The combination of contributors and what they represent – journalism (O’Toole and Dearbhail McDonald), political science (Elaine Byrne, Iseult Honahan and Philip Pettit), legal studies (Tom Hickey), social policy (Fred Powell) and poetry (Theo Dorgan) – means that this intense volume roams widely in pursuit of defining a republic.

Provocative

The Irish Republic, O’Toole reminds us in his provocative, lively and clearly elucidated opening, has fallen between the two stools of a classic republic (a strong state but with divisions of government and citizens respecting the state yet contesting unaccountable power) and Rousseau’s notion of a single, sovereign general will decided by a popular assembly and then obeyed and accepted without contestation: “the Irish Republic has strong elements of both but has never functioned as a coherent expression of either.”

The notion of general will became replaced by the idea of “national interest” and the duty of citizens to be “resilient”, with a parliament that passes already decided legislation rather than initiating it and with no transparency for citizens. Although Irish culture has developed a sense of the “permanence and robustness” of the nation, it has tended to see the Republic and nation as coterminous, as opposed to seeing a republican citizenship that is conscious, active and needs to be watched over with the vigilance of civic virtue.

Iseult Honahan argues that participation in government and the dispersal of power are essential to political reform; that we need to look at what sovereignty means in an interdependent world; and that it would be a mistake to ape other models (such as those of France or the US) as blueprints. Reclaiming power, she contends, requires more extensive probing than what was involved in the We the Citizens project of last year, on which Elaine Byrne, one of its initiators, elaborates in her chapter. Those who participated in the meetings expressed a willingness to be involved in political decision-making, but in relation to the proposed constitutional convention there has been no consultation with the public about topics for discussion, and a third of the seats are reserved for politicians, “which defeats the very notion of deliberative democracy”.
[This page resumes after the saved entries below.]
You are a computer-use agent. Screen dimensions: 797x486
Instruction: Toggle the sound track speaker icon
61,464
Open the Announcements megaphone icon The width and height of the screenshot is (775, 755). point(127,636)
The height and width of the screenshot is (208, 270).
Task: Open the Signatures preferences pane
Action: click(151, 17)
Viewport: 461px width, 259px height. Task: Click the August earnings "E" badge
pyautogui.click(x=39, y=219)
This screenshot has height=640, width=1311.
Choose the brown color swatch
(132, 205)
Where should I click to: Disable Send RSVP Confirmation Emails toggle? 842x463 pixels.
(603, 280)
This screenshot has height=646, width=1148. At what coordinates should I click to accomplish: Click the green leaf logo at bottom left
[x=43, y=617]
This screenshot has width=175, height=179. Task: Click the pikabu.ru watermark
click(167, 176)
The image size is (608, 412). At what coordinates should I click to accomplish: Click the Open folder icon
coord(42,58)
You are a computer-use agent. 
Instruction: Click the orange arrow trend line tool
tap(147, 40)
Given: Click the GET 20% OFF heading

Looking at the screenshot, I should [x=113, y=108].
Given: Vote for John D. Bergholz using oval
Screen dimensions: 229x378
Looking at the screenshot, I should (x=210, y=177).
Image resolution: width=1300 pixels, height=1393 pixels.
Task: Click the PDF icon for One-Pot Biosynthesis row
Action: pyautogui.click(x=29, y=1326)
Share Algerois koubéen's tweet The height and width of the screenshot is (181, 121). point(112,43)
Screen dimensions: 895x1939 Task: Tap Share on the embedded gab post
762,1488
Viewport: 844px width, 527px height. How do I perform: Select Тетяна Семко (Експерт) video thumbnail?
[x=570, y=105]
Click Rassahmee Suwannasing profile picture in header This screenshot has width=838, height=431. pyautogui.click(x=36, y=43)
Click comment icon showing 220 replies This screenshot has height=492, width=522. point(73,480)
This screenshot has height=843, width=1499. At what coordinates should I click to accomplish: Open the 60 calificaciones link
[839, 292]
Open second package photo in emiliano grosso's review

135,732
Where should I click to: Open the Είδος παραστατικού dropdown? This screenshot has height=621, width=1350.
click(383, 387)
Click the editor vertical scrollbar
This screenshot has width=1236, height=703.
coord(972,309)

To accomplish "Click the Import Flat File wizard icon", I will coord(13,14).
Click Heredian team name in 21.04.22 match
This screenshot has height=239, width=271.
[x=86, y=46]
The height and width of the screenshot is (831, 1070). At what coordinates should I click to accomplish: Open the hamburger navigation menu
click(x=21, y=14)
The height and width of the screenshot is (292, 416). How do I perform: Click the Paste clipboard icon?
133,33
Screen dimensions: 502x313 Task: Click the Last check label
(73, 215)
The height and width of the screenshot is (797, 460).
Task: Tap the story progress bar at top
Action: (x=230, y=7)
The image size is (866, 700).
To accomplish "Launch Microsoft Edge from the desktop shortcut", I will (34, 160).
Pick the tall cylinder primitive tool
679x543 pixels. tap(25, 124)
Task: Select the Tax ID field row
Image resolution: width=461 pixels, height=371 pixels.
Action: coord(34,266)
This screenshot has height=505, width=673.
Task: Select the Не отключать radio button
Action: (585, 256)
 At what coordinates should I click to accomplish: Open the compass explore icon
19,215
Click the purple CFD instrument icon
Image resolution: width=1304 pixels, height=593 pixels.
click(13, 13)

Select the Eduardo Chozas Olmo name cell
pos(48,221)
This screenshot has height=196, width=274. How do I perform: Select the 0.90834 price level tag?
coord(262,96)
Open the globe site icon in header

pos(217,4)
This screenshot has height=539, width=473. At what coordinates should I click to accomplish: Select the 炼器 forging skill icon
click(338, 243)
Tom Hickey elaborates on religion and education and the need for balance; he suggests there is little point in replacing “a Gaelic and God-fearing republican citizen” with a republic overly focused on “the autonomous and secular citizen”. Not all religious schools, he argues, are “totalistic”, therefore “the concept of religious schooling is not necessarily in conflict with the civic mission and so cannot be perfunctorily dismissed by republicans.”

Dearbhall McDonald’s examination of the Irish legal world is frank in its criticism of “entrenched judicial conservatism”, reflected in a reluctance to compel government to take steps to protect citizens’ rights. Judges, scandalously, are still political appointees, while access to civil legal aid is “woefully inadequate”. She also argues that not enough attention has been devoted to big questions, “such as under what law was the transfer of resources from generations of Irish citizens to French and German bondholders mandated?”

Fred Powell gives an overview of those who historically have explored the concept of civil society, including Hobbes, Locke and Paine. He too looks at the origins of the crisis of trust and yet, at the same time, the extent to which, still, “social justice is a forbidden language”, as demonstrated by the suppression of the Occupy movement. Austerity, he suggests, “doesn’t seem to have a point – other than an ideological point – all of the escape routes have been closed off by the markets. The crisis has become political paralysis.”

Simplistic responses

Philip Pettit warns that two suggested responses to the crises – downsizing and marginalising government, or the exact reverse – are both simplistic. Market domination, or relying on centralised planning and co-ordination to establish a viable system of credit or a functional market, are both “wholly implausible”; what is needed instead is a regulative regime that can accommodate and nurture both. He suggests the Occupy movements need to give more attention to specialised associations for the interrogation of government policy and focus on institutional design.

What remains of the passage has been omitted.